Ting Simon Kang Seng, Benzinger Tammie, Kepe Vladimir, Fagan Anne, Coppola Giovanni, Porter Verna, Hecimovic Silva, Chakraverty Suma, Alvarez-Retuerto Ana Isabel, Goate Alison, Ringman John M
Department of Neurology, Singapore General Hospital, Singapore.
Departments of Radiology and Neurological Surgery, Washington University School of Medicine, St. Louis, MO, USA.
J Alzheimers Dis. 2014;40(2):271-5. doi: 10.3233/JAD-131844.

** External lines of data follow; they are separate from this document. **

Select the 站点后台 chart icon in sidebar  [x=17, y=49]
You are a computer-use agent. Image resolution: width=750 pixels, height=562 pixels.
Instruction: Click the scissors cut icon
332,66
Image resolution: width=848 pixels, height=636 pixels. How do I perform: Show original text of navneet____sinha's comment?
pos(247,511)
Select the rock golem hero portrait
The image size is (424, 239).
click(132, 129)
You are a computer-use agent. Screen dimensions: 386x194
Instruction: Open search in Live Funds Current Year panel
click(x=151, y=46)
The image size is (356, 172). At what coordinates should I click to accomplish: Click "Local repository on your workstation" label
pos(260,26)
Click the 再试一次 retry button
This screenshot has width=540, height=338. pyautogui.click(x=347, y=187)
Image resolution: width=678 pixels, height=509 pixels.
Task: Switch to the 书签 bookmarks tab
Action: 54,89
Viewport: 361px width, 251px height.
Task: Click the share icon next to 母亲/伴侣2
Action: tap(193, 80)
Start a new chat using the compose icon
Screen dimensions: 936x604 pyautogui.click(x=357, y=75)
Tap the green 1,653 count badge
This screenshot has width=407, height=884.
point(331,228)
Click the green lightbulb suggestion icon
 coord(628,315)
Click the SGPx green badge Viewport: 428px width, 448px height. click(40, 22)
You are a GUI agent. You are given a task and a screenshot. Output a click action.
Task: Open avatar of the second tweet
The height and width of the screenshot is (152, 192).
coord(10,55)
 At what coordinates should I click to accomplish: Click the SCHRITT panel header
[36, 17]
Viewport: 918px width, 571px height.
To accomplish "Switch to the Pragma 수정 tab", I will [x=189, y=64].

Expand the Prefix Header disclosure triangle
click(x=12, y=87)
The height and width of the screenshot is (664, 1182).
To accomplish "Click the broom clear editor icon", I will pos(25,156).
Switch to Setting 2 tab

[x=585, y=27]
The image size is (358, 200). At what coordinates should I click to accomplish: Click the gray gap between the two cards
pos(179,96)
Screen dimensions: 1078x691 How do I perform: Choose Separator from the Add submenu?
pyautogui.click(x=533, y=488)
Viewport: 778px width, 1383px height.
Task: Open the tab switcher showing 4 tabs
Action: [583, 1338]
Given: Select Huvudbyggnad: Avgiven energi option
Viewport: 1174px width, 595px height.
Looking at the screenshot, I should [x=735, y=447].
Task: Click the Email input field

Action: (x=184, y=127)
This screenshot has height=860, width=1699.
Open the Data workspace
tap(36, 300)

Mutations in PSEN1 are the most common cause of autosomal dominant familial Alzheimer's disease (FAD). We describe an African-American woman with a family history consistent with FAD who began to experience cognitive decline at age 50. Her clinical presentation, MRI, FDG-PET, and PIB-PET scan findings were consistent with AD and she was found to have a novel I238M substitution in PSEN1. As this mutation caused increased production of Aβ42 in an in vitro assay, was not present in two population databases, and is conserved across species, it is likely to be pathogenic for FAD.
早老素1(PSEN1)突变是常染色体显性遗传家族性阿尔茨海默病(FAD)最常见的病因。我们描述了一位非裔美国女性,其家族病史与FAD相符,50岁开始出现认知能力下降。她的临床表现、MRI、FDG-PET和PIB-PET扫描结果均与阿尔茨海默病一致,并且发现她的PSEN1基因有一个新的I238M替换突变。由于该突变在体外试验中导致β淀粉样蛋白42(Aβ42)生成增加,在两个群体数据库中均未出现,且在物种间保守,因此很可能是FAD的致病原因。